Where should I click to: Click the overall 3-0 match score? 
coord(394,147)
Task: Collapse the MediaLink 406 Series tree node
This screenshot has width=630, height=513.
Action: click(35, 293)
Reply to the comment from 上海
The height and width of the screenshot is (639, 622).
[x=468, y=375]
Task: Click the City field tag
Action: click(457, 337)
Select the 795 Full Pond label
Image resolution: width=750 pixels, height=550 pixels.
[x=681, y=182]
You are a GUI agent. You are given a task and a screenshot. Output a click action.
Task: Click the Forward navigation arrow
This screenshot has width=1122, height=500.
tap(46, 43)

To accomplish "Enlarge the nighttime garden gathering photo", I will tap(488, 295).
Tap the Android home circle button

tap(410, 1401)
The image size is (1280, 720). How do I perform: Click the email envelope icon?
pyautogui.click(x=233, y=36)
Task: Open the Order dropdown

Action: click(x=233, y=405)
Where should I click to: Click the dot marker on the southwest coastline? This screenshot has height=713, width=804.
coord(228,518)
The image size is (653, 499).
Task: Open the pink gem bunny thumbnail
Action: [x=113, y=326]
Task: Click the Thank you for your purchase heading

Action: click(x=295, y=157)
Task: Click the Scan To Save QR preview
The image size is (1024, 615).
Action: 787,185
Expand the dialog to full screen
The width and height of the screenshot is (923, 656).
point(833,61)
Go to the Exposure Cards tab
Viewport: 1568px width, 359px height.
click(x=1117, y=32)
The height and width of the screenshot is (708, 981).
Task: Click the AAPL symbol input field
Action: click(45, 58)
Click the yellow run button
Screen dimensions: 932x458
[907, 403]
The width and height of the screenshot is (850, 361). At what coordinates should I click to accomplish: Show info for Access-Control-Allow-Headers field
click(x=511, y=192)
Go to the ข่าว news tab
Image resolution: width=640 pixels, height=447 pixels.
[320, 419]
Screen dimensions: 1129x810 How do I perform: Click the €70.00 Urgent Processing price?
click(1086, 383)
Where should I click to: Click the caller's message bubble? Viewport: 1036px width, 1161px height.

**Instructions to follow**
The answer must be every entry, reproduced exactly.

**Task result**
Where should I click to: Click the overall 3-0 match score? 
coord(394,147)
Task: Collapse the MediaLink 406 Series tree node
This screenshot has width=630, height=513.
Action: click(35, 293)
Reply to the comment from 上海
The height and width of the screenshot is (639, 622).
[x=468, y=375]
Task: Click the City field tag
Action: click(457, 337)
Select the 795 Full Pond label
Image resolution: width=750 pixels, height=550 pixels.
[x=681, y=182]
You are a GUI agent. You are given a task and a screenshot. Output a click action.
Task: Click the Forward navigation arrow
This screenshot has width=1122, height=500.
tap(46, 43)

To accomplish "Enlarge the nighttime garden gathering photo", I will tap(488, 295).
Tap the Android home circle button

tap(410, 1401)
The image size is (1280, 720). How do I perform: Click the email envelope icon?
pyautogui.click(x=233, y=36)
Task: Open the Order dropdown

Action: click(x=233, y=405)
Where should I click to: Click the dot marker on the southwest coastline? This screenshot has height=713, width=804.
coord(228,518)
The image size is (653, 499).
Task: Open the pink gem bunny thumbnail
Action: [x=113, y=326]
Task: Click the Thank you for your purchase heading

Action: click(x=295, y=157)
Task: Click the Scan To Save QR preview
The image size is (1024, 615).
Action: 787,185
Expand the dialog to full screen
The width and height of the screenshot is (923, 656).
point(833,61)
Go to the Exposure Cards tab
Viewport: 1568px width, 359px height.
click(x=1117, y=32)
The height and width of the screenshot is (708, 981).
Task: Click the AAPL symbol input field
Action: click(45, 58)
Click the yellow run button
Screen dimensions: 932x458
[907, 403]
The width and height of the screenshot is (850, 361). At what coordinates should I click to accomplish: Show info for Access-Control-Allow-Headers field
click(x=511, y=192)
Go to the ข่าว news tab
Image resolution: width=640 pixels, height=447 pixels.
[320, 419]
Screen dimensions: 1129x810 How do I perform: Click the €70.00 Urgent Processing price?
click(1086, 383)
Where should I click to: Click the caller's message bubble? Viewport: 1036px width, 1161px height.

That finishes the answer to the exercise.